Objective: Copy the listing below word for word, leaving out the pictures.

== Extracted material ==

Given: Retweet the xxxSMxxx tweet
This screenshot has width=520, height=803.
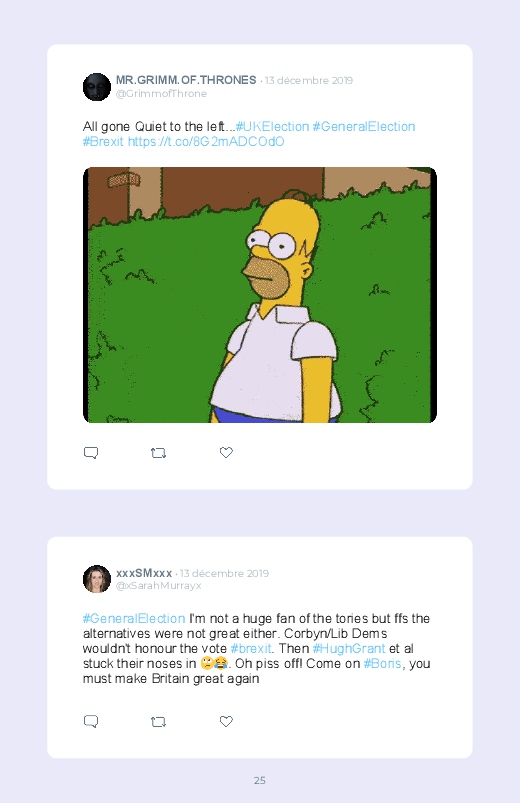Looking at the screenshot, I should (x=158, y=722).
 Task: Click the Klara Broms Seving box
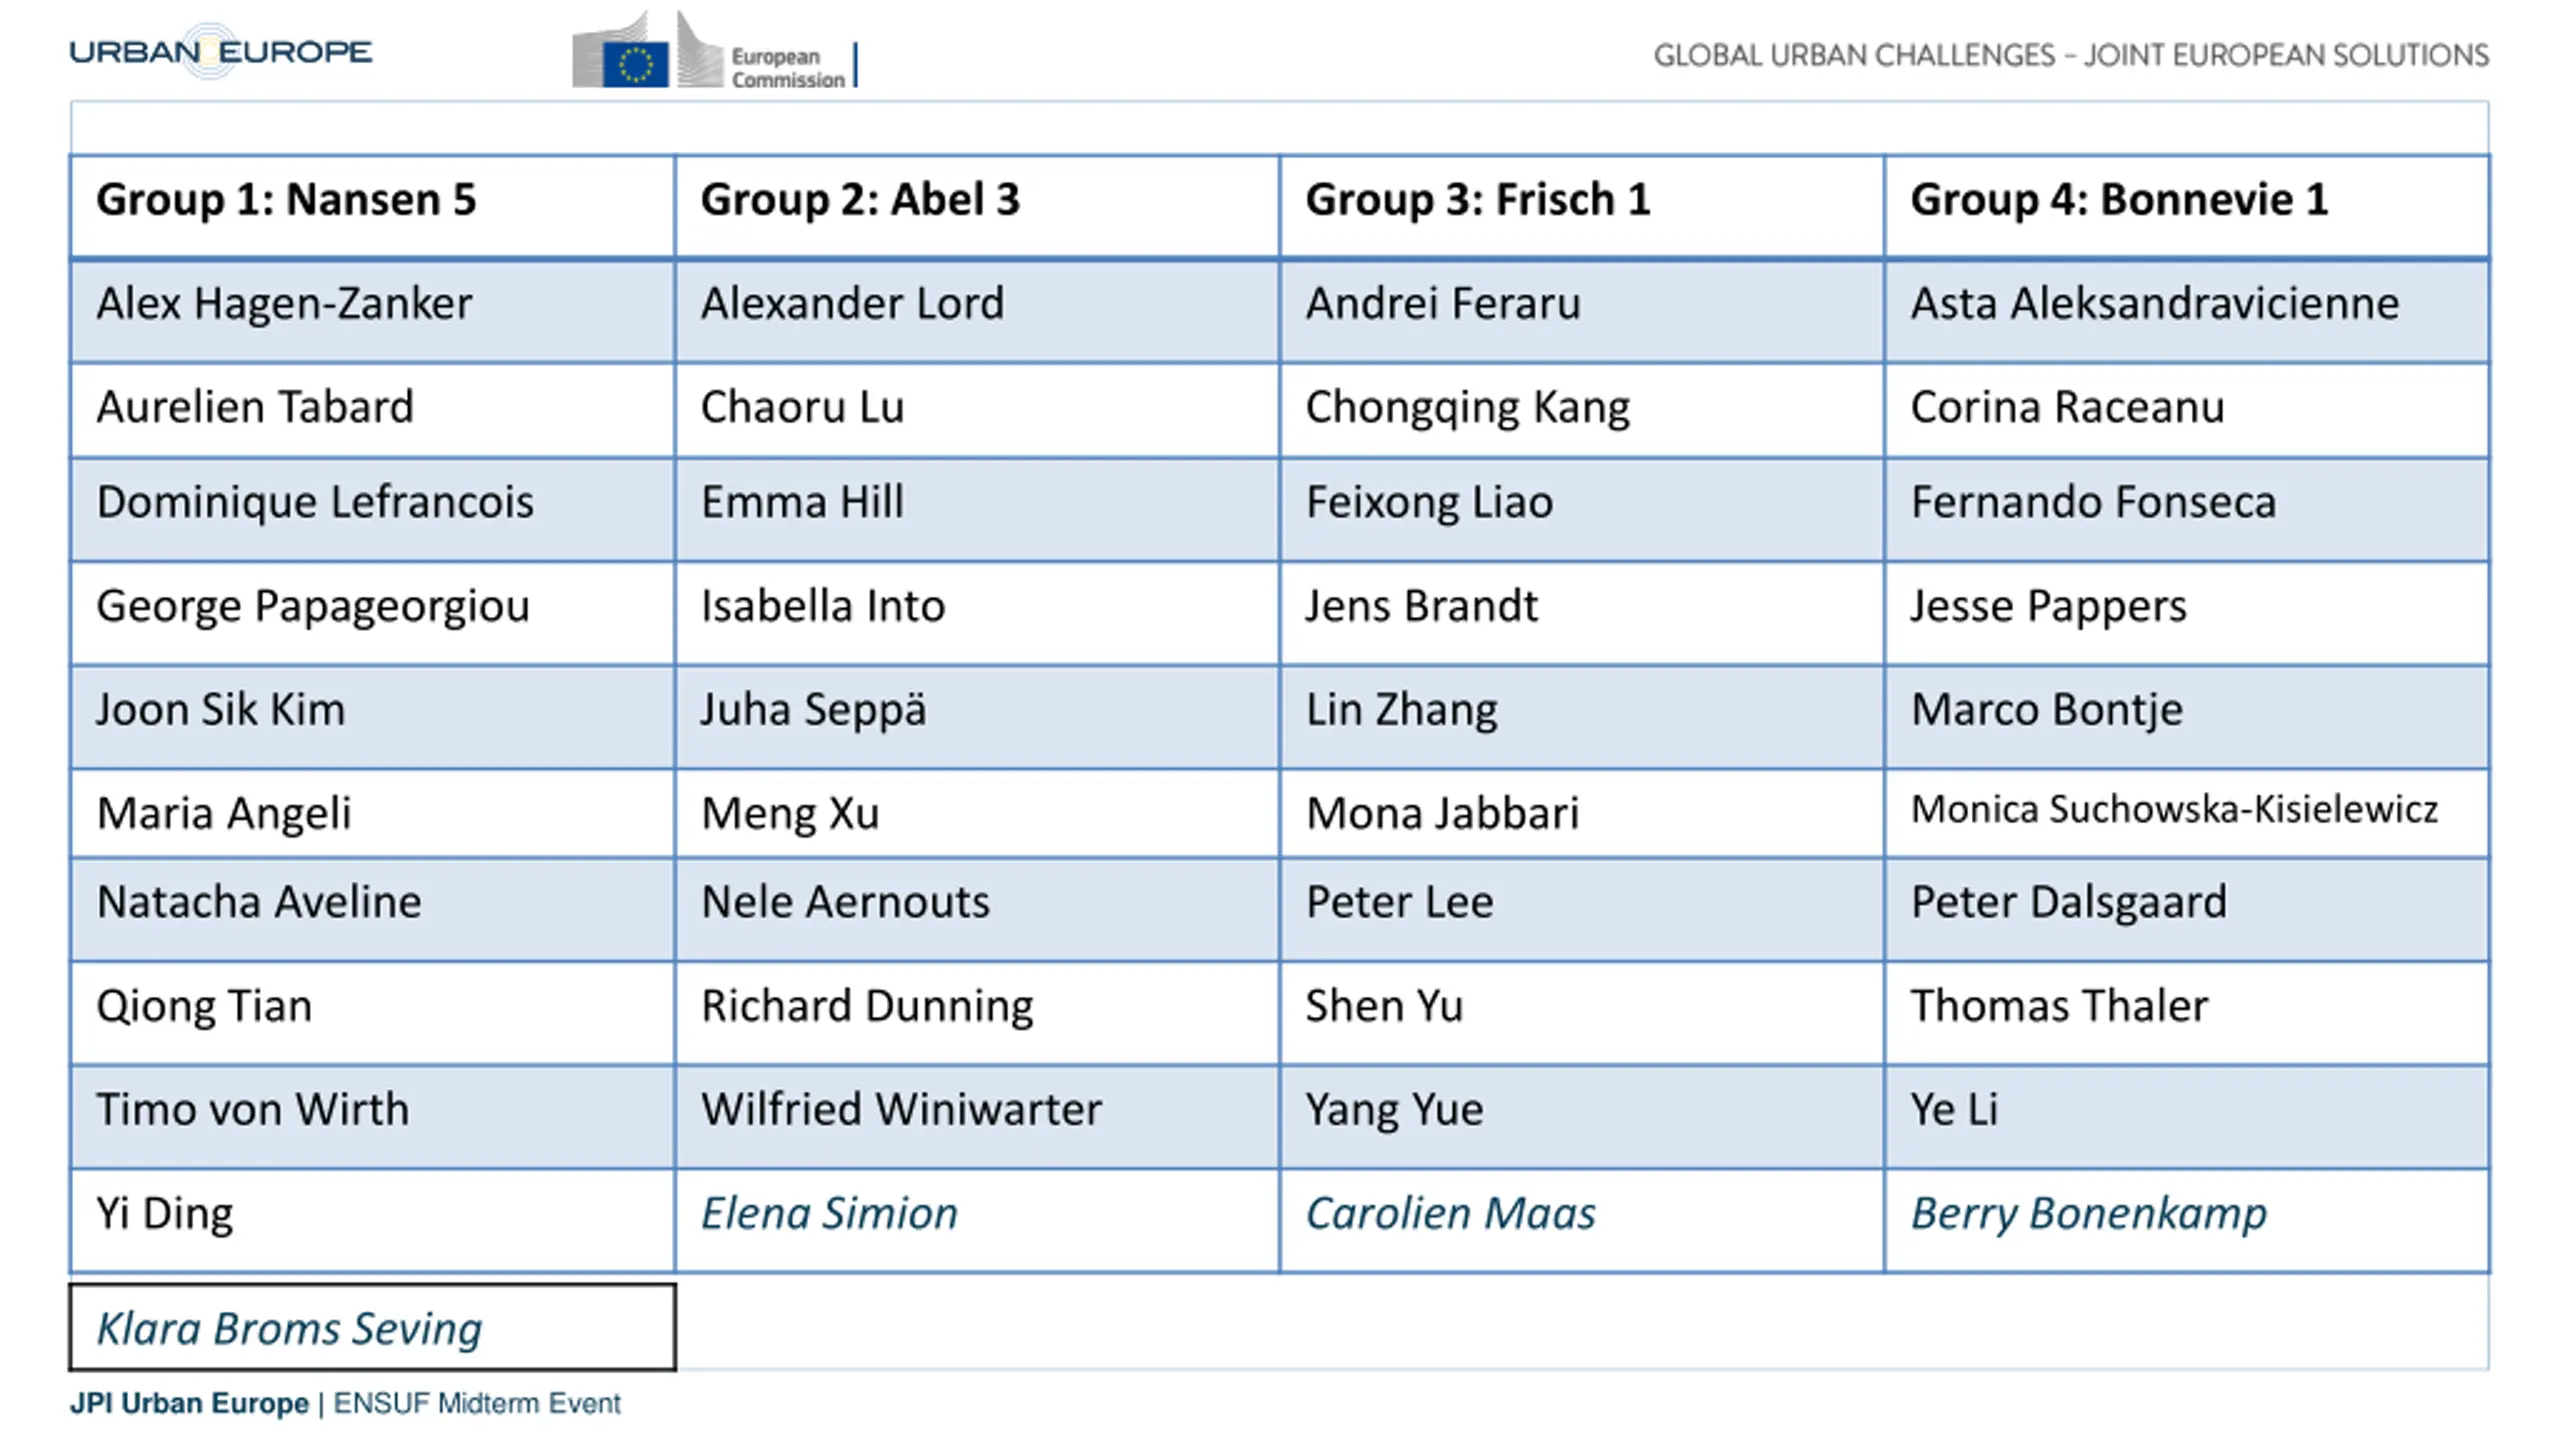[x=372, y=1327]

===

Problem solution:
Given: Retweet the xxxSMxxx tweet
This screenshot has width=520, height=803.
Looking at the screenshot, I should (x=158, y=722).
 Task: Click the Klara Broms Seving box
[x=372, y=1327]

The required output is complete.